A importância da vacinação 

Filipe Froes, pneumologista e diretor do Serviço de Cuidados Intensivos do Hospital Pulido Valente, em Lisboa, defende que, perante a imprevisibilidade da gripe, a aposta tem necessariamente de ser na vacinação. "Sabemos que a gripe é a principal doença do adulto que é prevenível pela vacinação e que a vacinação é a medida mais eficaz para prevenir a gripe e as suas complicações", declara. 

"Sabemos também, utilizando os dados da época gripal do hemisfério sul, que as vacinas têm boa efetividade e não deveremos ter uma situação catastrófica, tão grave como já vivemos em 2015, mas só podemos fazer essas contas no fim", admite. "Quer em relação à gripe, quer em relação à covid, aquela frase dos prognósticos só no final do jogo aplica-se na totalidade", ironiza. "O nosso dever é prepararmo-nos para o pior e esperarmos o melhor", resume. 

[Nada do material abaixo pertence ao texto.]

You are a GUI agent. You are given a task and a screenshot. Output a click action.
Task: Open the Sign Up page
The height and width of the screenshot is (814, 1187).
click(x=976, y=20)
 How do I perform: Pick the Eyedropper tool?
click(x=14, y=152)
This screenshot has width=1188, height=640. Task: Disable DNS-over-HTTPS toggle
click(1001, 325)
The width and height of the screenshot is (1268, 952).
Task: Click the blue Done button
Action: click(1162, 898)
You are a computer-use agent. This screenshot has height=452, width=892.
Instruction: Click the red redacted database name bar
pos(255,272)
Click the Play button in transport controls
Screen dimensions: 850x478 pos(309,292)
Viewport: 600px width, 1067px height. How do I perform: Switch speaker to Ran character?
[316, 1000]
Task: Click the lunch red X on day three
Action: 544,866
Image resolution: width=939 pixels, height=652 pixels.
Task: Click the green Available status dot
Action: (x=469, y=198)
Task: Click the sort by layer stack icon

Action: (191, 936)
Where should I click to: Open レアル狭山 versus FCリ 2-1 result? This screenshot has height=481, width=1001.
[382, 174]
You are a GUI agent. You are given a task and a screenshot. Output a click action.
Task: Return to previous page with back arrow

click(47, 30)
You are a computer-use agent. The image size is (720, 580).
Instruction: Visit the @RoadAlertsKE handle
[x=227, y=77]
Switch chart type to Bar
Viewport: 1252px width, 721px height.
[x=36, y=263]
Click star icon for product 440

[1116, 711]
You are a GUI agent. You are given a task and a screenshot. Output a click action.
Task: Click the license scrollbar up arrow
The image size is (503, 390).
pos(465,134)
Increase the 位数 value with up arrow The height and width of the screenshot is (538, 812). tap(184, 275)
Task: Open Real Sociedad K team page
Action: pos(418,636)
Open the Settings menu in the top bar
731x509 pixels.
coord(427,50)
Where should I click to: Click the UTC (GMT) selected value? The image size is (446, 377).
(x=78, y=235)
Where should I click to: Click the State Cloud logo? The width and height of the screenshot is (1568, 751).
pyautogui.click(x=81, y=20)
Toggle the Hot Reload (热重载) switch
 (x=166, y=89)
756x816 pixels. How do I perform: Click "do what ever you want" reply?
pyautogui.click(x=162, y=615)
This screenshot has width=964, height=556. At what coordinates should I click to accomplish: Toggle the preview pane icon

Filipe Froes congratula-se, porém, com os números até agora conhecidos da campanha de vacinação: segundo o mais recente relatório disponível, do final do mês de outubro, tinham-se vacinado cerca de 1 milhão de pessoas contra a covid-19 e 1,2 milhões contra a gripe. "São bons números e temos de os saber manter", diz o pneumologista. "Mas também temos de saber a percentagem da cobertura vacinal dos profissionais de saúde, que não só podem ser vetores de transmissão de doenças mas também são um exemplo de vacinação para a restante população."

O pneumologista corrobora ainda a necessidade de se monitorizar o VSR, tal como já é feito pelo INSA: "Como eu lhe chamo, o vírus sem reconhecimento", diz, brincando com as iniciais. "Fruto da utilização generalizada durante a pandemia dos testes de biologia molecular, conseguimos detetar este vírus e a possibilidade de mudar e melhorar o seu impacto", elogia.

Para o diretor dos Cuidados Intensivos do Hospital Pulido Valente, a "aposta forte" terá de ser sempre na prevenção, dado o comportamento imprevisível dos vírus que nos costumam acompanhar nas estações mais frias. "Temos um novo microorganismo, que é o SARS-CoV-2, que está a evoluir para a sazonalidade; o VRS já existia, mas não tínhamos noção do seu impacto. E temos a gripe, que tem uma grande imprevisibilidade." Para Filipe Froes é, por isso, preciso "trabalhar agora" para "defendermos os nossos doentes" - seja na adoção de comportamentos que dificultam os contágios, seja pela vacinação.